Lawford had spent most of his time in pacing to and fro in his soft slippers. The very
monotony had eased his mind. Now and again he had lain motionless, with his face to the
ceiling. He had dozed and had awakened, cold and torpid with dream. He had hardly been
aware of the process, but every hour had done something, it seemed, towards clarifying
his point of view. A consciousness had begun to stir in him that was neither that of the
old, easy Lawford, whom he had never been fully aware of before, nor of this strange
ghostly intelligence that haunted the hawklike, restless face, and plucked so insistently at
his distracted nerves. He had begun in a vague fashion to be aware of them both, could in
a fashion discriminate between them, almost as if there really were two spirits in stubborn
conflict within him. It would, of course, wear him down in time. There could be only one
end to such a struggle--THE end.
All day he had longed for freedom, on and on, with craving for the open sky, for solitude,
for green silence, beyond these maddening walls. This heedful silken coming and going,
these Sunday voices, this reiterant yelp of a single peevish bell-- would they never cease?

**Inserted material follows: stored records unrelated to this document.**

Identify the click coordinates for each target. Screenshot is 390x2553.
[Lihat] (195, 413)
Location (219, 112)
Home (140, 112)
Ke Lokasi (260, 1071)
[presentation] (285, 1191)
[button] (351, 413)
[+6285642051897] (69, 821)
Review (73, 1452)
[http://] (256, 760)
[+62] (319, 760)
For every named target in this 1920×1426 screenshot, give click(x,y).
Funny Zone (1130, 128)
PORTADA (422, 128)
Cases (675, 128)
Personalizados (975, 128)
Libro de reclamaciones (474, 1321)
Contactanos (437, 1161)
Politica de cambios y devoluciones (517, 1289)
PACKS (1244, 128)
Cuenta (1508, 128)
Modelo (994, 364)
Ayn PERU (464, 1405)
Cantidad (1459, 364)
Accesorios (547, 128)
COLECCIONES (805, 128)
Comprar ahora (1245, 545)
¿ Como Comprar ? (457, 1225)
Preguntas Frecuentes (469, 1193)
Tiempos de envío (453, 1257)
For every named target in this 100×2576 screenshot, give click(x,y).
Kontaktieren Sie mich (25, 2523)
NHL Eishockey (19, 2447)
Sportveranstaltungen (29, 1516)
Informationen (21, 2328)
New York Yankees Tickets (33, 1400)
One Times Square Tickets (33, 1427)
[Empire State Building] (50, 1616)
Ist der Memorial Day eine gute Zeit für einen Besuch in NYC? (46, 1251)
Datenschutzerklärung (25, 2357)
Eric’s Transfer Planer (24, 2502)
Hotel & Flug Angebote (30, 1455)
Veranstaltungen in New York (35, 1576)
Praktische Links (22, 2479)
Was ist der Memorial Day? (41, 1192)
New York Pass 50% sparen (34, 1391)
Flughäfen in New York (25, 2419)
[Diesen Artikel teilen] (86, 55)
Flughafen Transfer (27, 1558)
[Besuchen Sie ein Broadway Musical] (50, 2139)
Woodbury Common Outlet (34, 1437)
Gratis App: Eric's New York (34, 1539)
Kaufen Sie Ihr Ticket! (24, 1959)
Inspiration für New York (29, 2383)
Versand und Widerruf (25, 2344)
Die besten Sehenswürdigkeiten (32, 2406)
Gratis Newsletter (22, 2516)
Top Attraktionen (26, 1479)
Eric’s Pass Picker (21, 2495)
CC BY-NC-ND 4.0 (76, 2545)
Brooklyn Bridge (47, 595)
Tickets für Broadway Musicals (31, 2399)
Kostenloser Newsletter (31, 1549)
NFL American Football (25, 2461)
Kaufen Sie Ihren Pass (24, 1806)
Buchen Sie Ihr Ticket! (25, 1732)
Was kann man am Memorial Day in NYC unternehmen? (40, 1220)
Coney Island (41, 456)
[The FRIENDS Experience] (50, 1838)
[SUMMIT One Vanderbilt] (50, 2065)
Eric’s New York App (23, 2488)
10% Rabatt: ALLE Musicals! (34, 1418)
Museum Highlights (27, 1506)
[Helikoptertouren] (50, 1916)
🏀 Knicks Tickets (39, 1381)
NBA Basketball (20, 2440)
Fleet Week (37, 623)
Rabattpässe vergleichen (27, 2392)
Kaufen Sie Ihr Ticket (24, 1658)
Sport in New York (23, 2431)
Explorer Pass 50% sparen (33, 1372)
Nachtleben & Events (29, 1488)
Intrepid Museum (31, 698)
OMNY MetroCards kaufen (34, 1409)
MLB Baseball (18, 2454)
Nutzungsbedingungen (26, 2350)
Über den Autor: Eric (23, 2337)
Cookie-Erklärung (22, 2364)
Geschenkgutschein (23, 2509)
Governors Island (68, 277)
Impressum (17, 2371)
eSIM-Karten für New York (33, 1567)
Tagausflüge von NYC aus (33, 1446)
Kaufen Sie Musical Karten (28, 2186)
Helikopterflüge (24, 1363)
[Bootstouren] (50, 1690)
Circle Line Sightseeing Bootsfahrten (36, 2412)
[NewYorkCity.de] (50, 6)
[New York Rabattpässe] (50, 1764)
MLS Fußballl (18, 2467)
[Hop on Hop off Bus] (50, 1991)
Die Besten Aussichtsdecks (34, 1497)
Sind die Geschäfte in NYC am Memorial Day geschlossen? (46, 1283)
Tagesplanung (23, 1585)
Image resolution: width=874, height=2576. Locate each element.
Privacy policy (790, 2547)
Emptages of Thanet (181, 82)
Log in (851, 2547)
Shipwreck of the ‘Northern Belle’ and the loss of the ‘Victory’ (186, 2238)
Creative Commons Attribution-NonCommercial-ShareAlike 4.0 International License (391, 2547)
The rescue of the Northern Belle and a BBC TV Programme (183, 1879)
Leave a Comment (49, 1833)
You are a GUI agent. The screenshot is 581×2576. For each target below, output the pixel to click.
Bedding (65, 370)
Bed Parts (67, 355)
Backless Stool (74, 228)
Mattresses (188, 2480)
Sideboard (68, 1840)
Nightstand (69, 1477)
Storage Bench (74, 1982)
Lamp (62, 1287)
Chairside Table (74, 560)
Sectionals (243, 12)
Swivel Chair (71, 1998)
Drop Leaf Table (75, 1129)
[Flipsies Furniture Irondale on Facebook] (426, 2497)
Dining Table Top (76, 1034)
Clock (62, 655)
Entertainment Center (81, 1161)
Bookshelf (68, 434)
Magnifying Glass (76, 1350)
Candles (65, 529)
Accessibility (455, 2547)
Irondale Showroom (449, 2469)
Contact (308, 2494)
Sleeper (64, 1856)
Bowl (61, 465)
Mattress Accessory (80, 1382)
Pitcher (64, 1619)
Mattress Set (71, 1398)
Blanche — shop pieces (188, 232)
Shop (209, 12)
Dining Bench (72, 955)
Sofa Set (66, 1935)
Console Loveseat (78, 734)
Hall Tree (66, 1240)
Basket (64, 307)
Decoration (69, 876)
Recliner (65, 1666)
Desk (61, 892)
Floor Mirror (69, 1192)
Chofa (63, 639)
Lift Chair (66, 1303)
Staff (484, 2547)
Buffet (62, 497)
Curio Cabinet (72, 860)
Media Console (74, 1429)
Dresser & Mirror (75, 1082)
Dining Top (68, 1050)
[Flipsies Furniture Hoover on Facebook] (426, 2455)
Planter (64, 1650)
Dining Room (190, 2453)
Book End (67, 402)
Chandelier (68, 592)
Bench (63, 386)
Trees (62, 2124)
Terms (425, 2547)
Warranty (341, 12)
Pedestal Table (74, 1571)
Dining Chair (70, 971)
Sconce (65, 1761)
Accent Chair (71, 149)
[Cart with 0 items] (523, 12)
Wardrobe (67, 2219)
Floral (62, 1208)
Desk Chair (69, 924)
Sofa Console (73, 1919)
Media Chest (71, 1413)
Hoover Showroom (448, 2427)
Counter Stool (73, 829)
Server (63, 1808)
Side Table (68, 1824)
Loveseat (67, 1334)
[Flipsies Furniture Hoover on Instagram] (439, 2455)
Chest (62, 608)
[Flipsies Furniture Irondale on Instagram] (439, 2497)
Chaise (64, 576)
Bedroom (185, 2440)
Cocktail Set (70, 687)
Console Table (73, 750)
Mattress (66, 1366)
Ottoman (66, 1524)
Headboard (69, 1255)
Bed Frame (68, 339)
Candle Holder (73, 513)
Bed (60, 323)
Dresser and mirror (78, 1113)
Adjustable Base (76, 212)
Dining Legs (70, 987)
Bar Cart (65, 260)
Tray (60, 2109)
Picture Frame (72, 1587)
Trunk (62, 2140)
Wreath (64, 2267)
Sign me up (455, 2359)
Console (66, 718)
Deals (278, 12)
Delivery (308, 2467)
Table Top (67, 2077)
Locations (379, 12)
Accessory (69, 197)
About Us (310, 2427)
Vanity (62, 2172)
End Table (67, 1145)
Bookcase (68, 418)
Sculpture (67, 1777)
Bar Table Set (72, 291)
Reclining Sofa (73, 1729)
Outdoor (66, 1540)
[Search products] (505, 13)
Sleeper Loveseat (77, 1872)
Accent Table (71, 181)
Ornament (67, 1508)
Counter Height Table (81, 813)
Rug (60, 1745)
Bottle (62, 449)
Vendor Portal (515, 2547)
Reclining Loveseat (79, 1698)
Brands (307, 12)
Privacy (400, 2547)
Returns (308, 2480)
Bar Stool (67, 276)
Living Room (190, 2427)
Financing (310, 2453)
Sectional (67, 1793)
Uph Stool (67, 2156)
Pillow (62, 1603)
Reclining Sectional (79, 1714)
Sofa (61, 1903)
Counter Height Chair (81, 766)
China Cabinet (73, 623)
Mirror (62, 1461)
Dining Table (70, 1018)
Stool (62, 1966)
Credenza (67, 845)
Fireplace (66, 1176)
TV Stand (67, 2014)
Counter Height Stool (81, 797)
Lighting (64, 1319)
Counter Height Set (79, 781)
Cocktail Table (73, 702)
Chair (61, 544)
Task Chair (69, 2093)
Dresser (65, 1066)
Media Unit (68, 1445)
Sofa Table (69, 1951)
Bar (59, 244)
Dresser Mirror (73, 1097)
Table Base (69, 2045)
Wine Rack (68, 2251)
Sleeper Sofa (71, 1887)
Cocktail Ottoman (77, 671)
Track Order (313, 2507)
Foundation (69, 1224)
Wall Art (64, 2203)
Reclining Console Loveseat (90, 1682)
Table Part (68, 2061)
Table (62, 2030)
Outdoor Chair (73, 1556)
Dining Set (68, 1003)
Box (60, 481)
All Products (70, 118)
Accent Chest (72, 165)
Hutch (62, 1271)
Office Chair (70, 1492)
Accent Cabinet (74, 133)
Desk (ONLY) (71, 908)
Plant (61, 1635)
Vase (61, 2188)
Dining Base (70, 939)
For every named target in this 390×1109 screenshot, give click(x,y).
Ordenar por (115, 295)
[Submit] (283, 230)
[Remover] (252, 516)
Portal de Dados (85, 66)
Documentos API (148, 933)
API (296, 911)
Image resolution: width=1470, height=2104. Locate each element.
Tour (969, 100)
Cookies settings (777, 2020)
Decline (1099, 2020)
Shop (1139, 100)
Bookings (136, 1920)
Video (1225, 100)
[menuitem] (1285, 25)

And above all, betwixt dread and an almost physical greed, he hungered for night. He sat
down with elbows on knees and head on his hands, thinking of night, its secrecy, its
His eyelids twitched; the fire before him had for an instant gone black out. He seemed to
see slow-gesturing branches, grass stooping beneath a grey and wind-swept sky. He
started up; and the remembrance of the morning returned to him--the glassy light, the
changing rays, the beaming gilt upon the useless books. Now, at last, at the windows;
afternoon had begun to wane. And when Sheila brought up his tea, as if Chance had
heard his cry, she entered in hat and stole. She put down the tray, and paused at the glass,
looking across it out of the window.